(Stored dataset items)
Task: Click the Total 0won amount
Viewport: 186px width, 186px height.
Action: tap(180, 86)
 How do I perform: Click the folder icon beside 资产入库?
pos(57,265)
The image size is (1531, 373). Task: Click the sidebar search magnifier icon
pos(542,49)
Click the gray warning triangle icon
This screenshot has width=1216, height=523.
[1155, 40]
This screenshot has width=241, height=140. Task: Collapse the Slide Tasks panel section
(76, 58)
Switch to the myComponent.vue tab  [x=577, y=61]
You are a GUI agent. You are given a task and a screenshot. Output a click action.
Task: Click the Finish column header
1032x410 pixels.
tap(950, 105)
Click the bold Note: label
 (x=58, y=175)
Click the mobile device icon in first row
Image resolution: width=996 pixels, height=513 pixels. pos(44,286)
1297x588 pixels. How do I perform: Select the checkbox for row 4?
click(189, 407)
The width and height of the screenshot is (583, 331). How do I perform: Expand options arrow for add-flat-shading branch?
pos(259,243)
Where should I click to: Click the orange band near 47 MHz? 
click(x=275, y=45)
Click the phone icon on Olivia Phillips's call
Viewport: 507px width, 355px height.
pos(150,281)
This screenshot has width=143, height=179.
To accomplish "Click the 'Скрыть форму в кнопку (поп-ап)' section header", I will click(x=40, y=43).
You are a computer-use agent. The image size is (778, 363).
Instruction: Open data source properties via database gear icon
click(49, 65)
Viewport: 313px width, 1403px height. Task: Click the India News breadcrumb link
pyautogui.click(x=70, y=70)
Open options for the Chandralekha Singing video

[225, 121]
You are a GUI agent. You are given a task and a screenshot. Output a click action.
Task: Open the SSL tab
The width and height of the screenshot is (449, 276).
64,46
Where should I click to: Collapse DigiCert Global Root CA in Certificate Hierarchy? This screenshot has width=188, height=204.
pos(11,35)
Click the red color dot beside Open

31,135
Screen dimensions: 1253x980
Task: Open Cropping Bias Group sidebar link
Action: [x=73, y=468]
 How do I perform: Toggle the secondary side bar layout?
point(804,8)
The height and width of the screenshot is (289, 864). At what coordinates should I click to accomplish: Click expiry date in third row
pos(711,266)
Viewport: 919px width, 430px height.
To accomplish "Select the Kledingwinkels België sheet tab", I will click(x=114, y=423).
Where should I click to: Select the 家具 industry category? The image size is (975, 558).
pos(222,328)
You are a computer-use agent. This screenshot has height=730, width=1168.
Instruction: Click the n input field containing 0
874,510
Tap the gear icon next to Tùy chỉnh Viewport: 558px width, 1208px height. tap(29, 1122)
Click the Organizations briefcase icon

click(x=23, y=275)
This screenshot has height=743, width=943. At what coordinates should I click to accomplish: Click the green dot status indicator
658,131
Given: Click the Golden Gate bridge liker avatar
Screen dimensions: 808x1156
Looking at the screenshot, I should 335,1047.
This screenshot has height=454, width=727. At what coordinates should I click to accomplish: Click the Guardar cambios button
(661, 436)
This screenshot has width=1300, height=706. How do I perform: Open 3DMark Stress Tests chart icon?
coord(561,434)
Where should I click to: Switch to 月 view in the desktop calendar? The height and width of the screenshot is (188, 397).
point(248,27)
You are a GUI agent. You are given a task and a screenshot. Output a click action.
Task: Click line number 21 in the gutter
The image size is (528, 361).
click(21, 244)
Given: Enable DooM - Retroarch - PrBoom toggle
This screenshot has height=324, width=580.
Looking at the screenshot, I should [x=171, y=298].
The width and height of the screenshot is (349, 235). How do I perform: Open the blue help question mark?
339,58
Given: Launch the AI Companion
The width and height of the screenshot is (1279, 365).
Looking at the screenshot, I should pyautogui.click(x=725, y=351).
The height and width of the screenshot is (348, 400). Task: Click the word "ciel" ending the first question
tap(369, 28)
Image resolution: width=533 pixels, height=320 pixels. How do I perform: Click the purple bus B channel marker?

◆ **Work item**
Write out each line above that contains the word "will".

◆ **Solution to the exercise**
To accomplish "Click the 'Скрыть форму в кнопку (поп-ап)' section header", I will click(x=40, y=43).
To accomplish "Select the Kledingwinkels België sheet tab", I will click(x=114, y=423).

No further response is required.